勇作ではなく、優作でお願いできませんでしょうか?
ファンとしては少々気になります。

投稿: 通りすがり | 2013年10月25日 (金) 18時05分

>細かいことですみません、、、
 
全っっっっっっっっっっっっっっ然
細かくないっす(;;一_一;;)
 
ご指摘頂きありがとうございます!!
m(_ _)m

投稿: kuroneko | 2013年10月25日 (金) 23時41分

早々に訂正頂きありがとうございます。

差し出がましいとは思ったのですが、つい、、、

これからも楽しく拝見させて頂きます。
ありがとうございました。

投稿: 通りすがり | 2013年10月26日 (土) 12時43分

>差し出がましいとは思ったのですが、つい、、、
 
全っっっっっっっっっっっっっっっっっっっっ
っっっっっっっっっっっっっっっっっっっっ然
差し出がましくないっす(^o^;)/
  
自分もファンとまではとても言えませんが
松田優作好きを自認している一人ですので
危ないところでした。

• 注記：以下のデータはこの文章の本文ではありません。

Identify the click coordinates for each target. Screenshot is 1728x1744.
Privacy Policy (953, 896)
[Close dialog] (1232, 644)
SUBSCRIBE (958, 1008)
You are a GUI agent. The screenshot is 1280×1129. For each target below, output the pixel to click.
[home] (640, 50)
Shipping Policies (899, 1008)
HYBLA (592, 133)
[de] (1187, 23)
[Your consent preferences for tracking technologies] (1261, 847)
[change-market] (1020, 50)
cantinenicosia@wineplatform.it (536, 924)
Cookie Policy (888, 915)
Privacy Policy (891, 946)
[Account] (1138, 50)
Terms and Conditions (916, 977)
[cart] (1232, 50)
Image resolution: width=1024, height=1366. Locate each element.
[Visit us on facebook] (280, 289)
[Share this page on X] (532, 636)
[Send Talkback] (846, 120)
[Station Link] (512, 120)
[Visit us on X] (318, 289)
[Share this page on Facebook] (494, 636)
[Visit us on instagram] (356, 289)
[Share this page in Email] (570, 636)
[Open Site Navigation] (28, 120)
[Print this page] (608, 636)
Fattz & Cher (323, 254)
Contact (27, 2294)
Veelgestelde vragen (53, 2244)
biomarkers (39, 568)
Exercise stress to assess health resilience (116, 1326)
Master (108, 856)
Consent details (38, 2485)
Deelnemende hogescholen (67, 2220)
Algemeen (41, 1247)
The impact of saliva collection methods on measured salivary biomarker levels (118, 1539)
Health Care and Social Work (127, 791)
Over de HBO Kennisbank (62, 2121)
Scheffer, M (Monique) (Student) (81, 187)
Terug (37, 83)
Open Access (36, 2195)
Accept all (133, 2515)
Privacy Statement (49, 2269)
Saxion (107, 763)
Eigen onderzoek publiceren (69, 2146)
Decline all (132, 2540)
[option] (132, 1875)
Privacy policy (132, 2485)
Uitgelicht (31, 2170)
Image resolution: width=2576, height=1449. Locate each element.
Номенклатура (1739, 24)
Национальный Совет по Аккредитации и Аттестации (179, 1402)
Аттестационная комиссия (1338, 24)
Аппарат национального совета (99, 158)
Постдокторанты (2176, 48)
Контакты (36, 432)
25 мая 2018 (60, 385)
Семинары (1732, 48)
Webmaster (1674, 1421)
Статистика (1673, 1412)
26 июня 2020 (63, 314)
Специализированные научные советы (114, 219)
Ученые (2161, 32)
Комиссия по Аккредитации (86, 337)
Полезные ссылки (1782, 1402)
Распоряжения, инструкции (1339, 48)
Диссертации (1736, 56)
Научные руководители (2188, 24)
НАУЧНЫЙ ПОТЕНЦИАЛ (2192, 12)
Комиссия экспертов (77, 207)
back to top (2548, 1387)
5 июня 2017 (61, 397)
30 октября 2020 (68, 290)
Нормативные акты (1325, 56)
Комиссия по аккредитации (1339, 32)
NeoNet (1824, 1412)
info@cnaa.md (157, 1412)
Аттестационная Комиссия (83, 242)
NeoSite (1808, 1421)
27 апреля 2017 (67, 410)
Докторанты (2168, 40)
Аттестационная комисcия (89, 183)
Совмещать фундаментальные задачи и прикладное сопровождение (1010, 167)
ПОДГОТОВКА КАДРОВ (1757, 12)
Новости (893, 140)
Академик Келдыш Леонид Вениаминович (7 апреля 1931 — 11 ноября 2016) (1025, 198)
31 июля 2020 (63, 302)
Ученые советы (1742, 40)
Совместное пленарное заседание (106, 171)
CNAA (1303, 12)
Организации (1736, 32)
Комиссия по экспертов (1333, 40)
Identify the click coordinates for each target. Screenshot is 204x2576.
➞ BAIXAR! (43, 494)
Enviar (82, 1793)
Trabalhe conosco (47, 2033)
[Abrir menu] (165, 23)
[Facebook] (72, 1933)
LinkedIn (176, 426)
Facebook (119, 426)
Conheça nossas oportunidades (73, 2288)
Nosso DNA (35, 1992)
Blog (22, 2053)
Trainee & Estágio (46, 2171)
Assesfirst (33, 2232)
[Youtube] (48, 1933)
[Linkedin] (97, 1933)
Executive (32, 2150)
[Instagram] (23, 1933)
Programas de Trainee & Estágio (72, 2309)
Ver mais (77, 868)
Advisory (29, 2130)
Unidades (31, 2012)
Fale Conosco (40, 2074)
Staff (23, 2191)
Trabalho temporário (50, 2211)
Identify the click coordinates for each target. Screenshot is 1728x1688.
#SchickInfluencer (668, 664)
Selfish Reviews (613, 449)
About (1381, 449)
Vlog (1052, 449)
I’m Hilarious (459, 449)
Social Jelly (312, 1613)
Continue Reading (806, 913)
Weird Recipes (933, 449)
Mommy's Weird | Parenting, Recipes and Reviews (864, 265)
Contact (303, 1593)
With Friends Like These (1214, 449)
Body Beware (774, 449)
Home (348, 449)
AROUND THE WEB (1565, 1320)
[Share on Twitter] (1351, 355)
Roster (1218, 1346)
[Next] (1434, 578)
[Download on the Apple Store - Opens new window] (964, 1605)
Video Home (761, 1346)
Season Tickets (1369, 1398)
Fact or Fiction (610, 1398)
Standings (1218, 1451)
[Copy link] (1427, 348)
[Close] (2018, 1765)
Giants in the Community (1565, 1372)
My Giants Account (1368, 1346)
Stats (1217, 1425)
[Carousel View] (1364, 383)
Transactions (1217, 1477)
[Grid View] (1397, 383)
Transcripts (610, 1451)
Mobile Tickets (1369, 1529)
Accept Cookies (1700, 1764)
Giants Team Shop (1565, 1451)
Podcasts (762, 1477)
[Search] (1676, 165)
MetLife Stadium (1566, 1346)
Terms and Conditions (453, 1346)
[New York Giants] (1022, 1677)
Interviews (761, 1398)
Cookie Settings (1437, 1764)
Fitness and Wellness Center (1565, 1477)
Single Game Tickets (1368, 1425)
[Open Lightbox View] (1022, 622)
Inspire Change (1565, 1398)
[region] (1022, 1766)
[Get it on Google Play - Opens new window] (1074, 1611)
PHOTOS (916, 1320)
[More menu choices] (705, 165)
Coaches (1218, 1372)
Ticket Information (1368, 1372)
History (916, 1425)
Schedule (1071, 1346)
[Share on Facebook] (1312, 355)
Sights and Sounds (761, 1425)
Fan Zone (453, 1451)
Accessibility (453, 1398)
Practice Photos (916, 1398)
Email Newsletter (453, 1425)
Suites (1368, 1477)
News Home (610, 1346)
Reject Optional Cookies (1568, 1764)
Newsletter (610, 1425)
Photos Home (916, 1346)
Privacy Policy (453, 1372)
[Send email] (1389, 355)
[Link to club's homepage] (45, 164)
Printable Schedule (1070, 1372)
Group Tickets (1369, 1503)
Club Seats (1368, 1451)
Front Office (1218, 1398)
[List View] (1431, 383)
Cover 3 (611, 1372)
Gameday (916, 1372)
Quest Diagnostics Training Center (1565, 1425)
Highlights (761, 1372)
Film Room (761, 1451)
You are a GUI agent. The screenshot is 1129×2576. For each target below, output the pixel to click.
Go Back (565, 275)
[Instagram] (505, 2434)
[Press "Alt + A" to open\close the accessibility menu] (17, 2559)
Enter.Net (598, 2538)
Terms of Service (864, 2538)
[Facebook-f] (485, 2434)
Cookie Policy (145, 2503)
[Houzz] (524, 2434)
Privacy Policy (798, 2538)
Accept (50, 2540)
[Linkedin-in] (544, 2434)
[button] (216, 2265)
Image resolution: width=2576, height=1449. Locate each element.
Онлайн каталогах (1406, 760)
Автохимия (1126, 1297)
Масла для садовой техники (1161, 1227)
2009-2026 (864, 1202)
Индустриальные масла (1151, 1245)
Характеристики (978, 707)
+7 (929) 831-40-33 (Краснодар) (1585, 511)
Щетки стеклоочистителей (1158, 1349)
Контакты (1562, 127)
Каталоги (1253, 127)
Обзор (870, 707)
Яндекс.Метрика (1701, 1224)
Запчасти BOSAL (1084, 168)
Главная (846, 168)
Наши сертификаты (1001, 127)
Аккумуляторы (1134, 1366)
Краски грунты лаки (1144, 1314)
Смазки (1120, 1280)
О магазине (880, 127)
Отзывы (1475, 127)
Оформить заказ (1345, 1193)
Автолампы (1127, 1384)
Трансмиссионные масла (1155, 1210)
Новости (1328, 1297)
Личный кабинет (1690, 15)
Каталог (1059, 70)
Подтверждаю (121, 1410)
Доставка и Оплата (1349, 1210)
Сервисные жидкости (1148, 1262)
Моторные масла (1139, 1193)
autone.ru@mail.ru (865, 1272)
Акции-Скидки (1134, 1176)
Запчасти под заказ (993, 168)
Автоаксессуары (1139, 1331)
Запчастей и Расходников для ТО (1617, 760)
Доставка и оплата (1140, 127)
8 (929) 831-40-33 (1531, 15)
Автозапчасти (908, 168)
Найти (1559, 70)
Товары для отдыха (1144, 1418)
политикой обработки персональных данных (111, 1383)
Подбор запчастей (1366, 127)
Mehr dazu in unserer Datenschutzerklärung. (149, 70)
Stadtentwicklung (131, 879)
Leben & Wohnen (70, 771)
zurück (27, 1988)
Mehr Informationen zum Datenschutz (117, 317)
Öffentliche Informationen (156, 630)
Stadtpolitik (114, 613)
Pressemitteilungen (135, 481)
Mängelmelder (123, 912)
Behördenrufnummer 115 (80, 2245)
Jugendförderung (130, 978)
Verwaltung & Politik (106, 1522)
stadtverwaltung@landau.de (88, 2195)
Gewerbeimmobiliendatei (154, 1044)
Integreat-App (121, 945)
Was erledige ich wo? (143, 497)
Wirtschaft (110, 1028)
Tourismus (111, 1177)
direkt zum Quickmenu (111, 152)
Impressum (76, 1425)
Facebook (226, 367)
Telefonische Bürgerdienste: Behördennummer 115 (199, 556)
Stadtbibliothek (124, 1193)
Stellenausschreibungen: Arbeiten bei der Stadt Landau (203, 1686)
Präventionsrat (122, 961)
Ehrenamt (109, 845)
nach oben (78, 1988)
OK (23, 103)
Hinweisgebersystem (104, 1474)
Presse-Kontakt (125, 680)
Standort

本当に。助かりましたです。
 
 
>これからも楽しく拝見させて頂きます。
ありがとうございました。
 
こちらこそありがとうございます。
また、しょーもないミスを見つけたら
ご面倒ですが指摘してやってください。
っつか幾らでも見つかるかもしれませんが(ーー;)
一つでも楽しんで頂ける記事がありましたら幸いです。